The mean peer multiple is 16.3x. Thus, the Lens estimated
value of "Pioneer Investment" using P/CY00 Net Income per
share is $23.07 per share (i.e., $1.41 multiplied times 16.3).
o PRICE/ESTIMATED CY01 NET INCOME. This multiple is equal to the
market price per share as of March 31, 2000 divided by the
estimated calendar year 2001 earnings per share. Lens
estimated the calendar year 2001 earnings per share for the
aforementioned "peer" group using the FirstCall consensus
earnings estimates as of March 31, 2000. For Pioneer's peers,
the P/CY01 Net Income multiples were as follows: Eaton -
12.1x; Franklin - 12.6x; Gabelli - 8.6x; SEIC - 19.4x; TROW -
16.3x; UAM - 11.7x; WDR - 16.7x. The CY01 net income per share
for Pioneer Investment, as estimated by Lens, is $1.48 per
share (estimated net income divided by actual shares
outstanding). The mean peer multiple is 13.9x.
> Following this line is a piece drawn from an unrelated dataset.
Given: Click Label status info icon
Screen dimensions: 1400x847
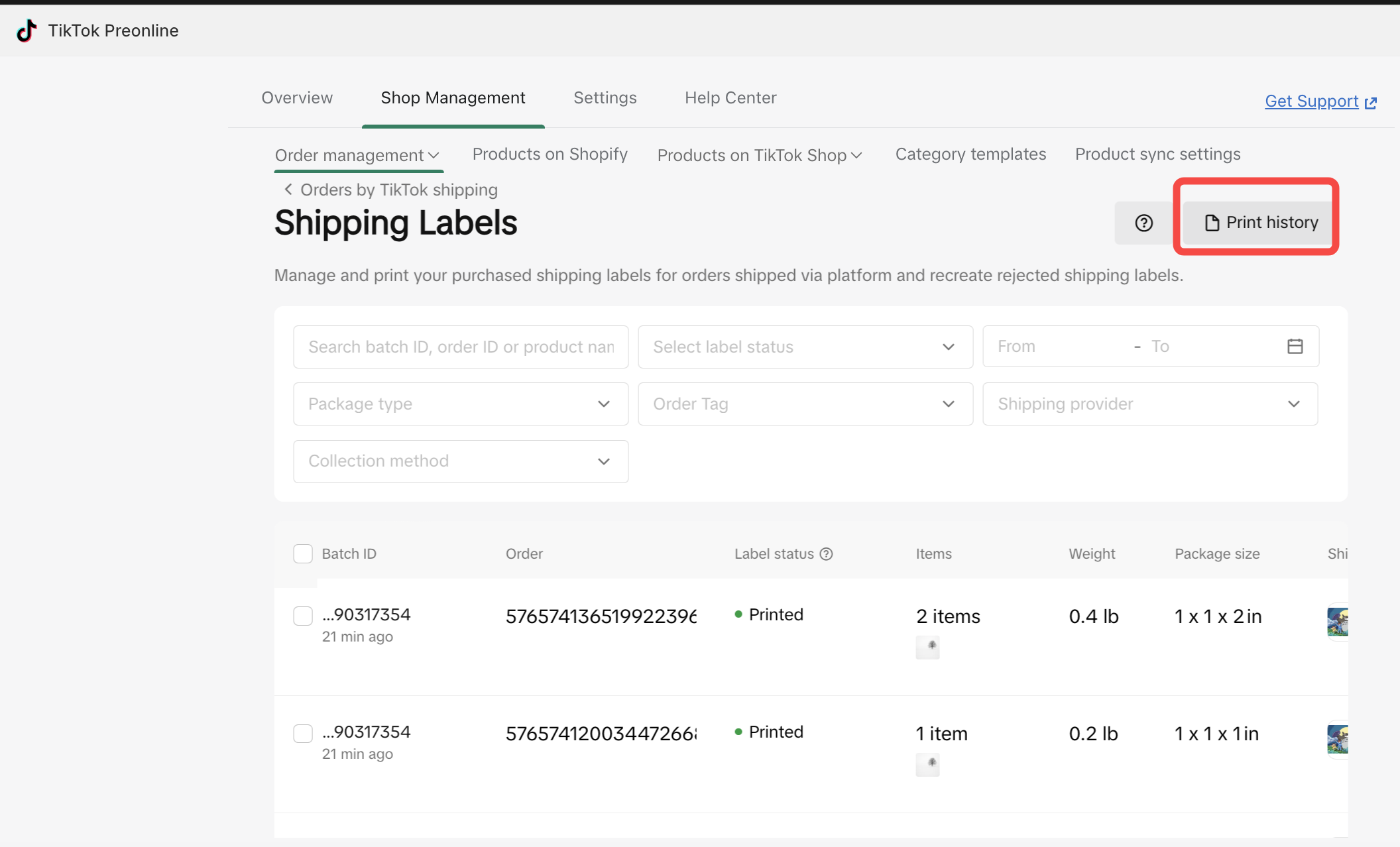Looking at the screenshot, I should [x=826, y=554].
Thus, the Lens
estimated value of "Pioneer Investment" using P/CY01 Net
Income per share is $20.63 per share (i.e., $1.48 multiplied
times 13.9).
o EV/TTM IBIT. This multiple is equal to the "Enterprise Value"
(market value of common stock as of March 31, 2000 plus
minority interest capital plus total debt less cash and cash
equivalents) divided by the trailing twelve month's IBIT
(income from continuing operations before taxes and interest
expense) through the quarter ending December 31, 1999, except
for Eaton, which is through the quarter ending January 31,
2000. For Pioneer's peers, the EV/TTM IBIT multiples were as
follows: Eaton - 10.2x; Franklin - 11.3x; Gabelli - 5.5x; SEIC
- 17.7x; TROW - 10.7x; UAM - 9.9x; WDR - 18.1x. The TTM IBIT
for Pioneer Investment, through December 31, 1999, was $54.0
million. The mean peer multiple is 11.9x. Thus, the Lens
estimated value of "Pioneer Investment" using EV/TTM IBIT is
$23.98 per share (i.e., $54.0 million multiplied times 11.9
less $0 debt and minority interest capital plus $0 cash
divided by actual shares outstanding).
o EV/TTM IBITDA. This multiple is equal to the Enterprise Value
(market value of common stock as of March 31, 2000 plus
minority interest capital plus total debt less cash and cash
equivalents) divided by the trailing twelve month's IBITDA
(income from continuing operations before taxes, interest
expense and depreciation and amortization expense) through the
quarter ending December 31, 1999, except for Eaton, which is
through the quarter ending January 31, 2000. For Pioneer's
peers, the EV/TTM IBITDA multiples were as follows: Eaton -
10.1x; Franklin - 8.8x; Gabelli - 5.4x; SEIC - 15.5x; TROW -
9.9x; UAM - 5.6x; WDR - 17.4x. The TTM IBITDA for Pioneer
Investment, through December 31, 1999, was $67.4 million. The
mean peer multiple is 10.4x. Thus, the Lens estimated value of
"Pioneer Investment" using EV/TTM IBITDA is $26.16 per share
(i.e., $67.4 million multiplied times 10.4 less $0 debt and
A-2
<PAGE>
minority interest capital plus $0 cash divided by actual
shares outstanding).
o PRICE/ASSETS UNDER MANAGEMENT ("AUM"). This multiple is equal
to the market price per share divided by the amount of assets
the company manages on behalf of its clients, as of the latest
available date, on a per share basis. This ratio is expressed
as a percent. For Pioneer's peers, the Price/AUM percentages
were as follows: Eaton - 3.6%; Franklin - 3.5%; Gabelli -
2.3%; SEIC - 3.1%; TROW - 2.6%; UAM - 0.5%; WDR - 6.5%. The
latest available assets under management attributed to
Pioneer's Pioneer Investment segment were $899.2 per share.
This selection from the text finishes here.